Midsection of female doctor with swab test sample during COVID-19 crisis. Female medical professional is holding test tube in hospital. She is wearing protective suit.
Credit: Morsa Images/Getty Images Plus

A top clinician with the nation’s largest nursing home association fought back this week  against a highly critical report focusing on providers’ response to the deadly winter 2020 COVID-19 surge and the role ownership played. 

“To then grade nursing homes on deaths during this window of time is disrespectful to the caregivers who put their lives on the line to protect residents, who are like family to them,” wrote David Gifford, M.D., geriatrician and chief medical officer of the American Health Care Association/National Center for Assisted Living. 

Gifford’s comments came in an op-ed published Wednesday by USA Today in response to the newspaper’s series, “Dying for Care,” an analysis of the eldercare business. The investigation highlighted a five-month surge from October 2020 through February 2021, when about 71,000 nursing home residents died from COVID-19.  

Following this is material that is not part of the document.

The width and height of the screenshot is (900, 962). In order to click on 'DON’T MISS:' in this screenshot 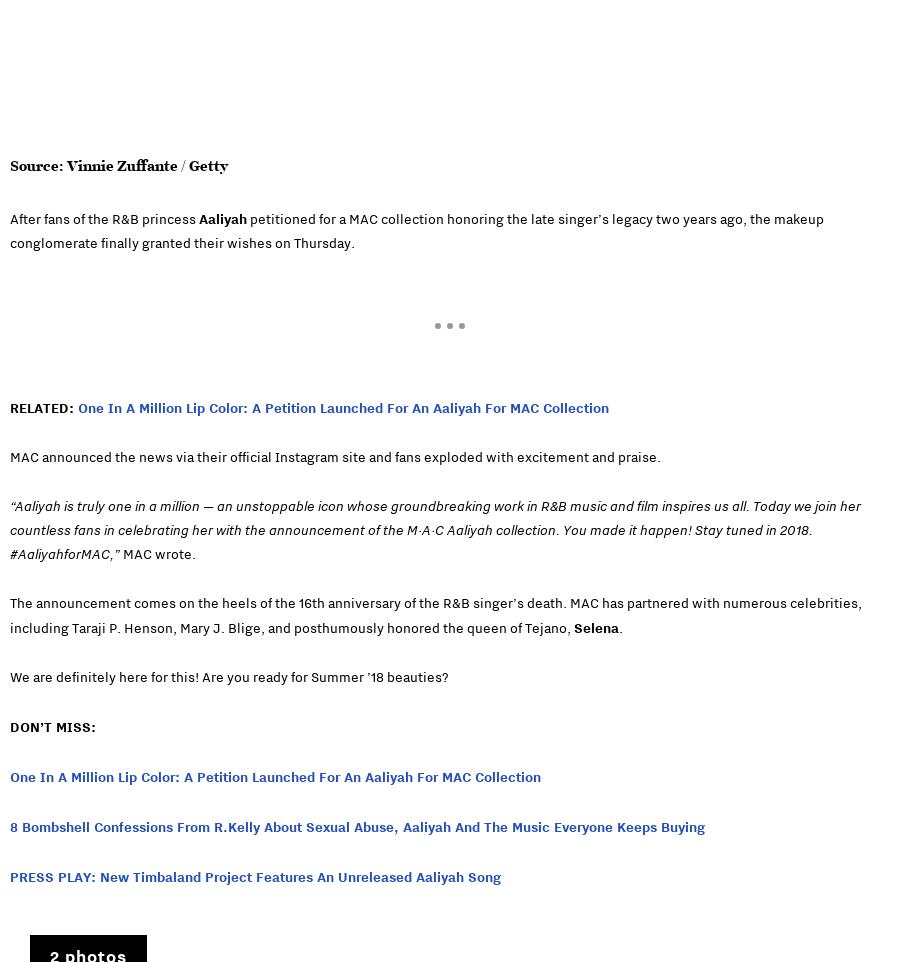, I will do `click(8, 726)`.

At that time, providers were still pleading with national and local leaders for public health resources including testing and personal protective equipment, without much help, Gifford argued. In comparison, facilities now have “clearer federal guidance” on testing and isolation protocols and the additional protections of vaccines and treatments that didn’t exist before. 

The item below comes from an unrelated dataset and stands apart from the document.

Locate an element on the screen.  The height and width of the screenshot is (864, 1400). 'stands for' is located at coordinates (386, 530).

He also noted that studies have consistently found nursing home outbreaks are primarily linked to the virus’ spread in the surrounding community. 

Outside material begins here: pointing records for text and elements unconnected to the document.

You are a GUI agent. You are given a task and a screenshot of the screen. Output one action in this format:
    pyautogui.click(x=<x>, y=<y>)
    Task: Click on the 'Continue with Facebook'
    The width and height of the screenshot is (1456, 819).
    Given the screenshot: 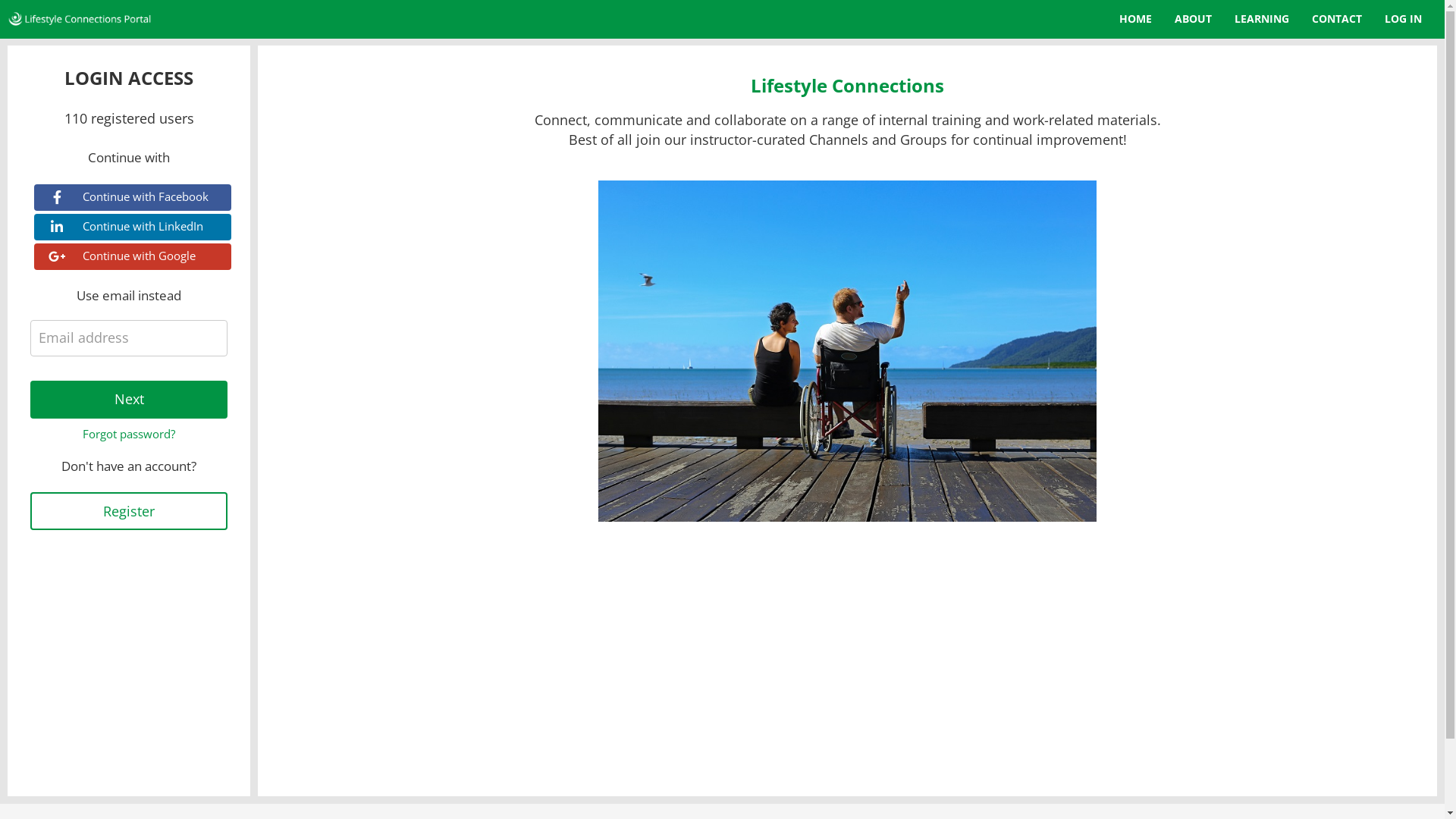 What is the action you would take?
    pyautogui.click(x=132, y=196)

“The truth is that COVID-19 viciously targets our nation’s most vulnerable – the elderly and those with underlying medical conditions – precisely the individuals who reside in America’s nursing homes,” he wrote. 

Gifford argued that providers have been committed to learning from the pandemic. 

Suggesting that frontline workers didn’t do enough to prevent the deaths, he wrote, “fails to recognize the nature of this virus as well as how public health officials neglected to direct resources to where the most vulnerable people were living. It’s time we stop placing blame on nursing homes for a once-in-a-century global pandemic.”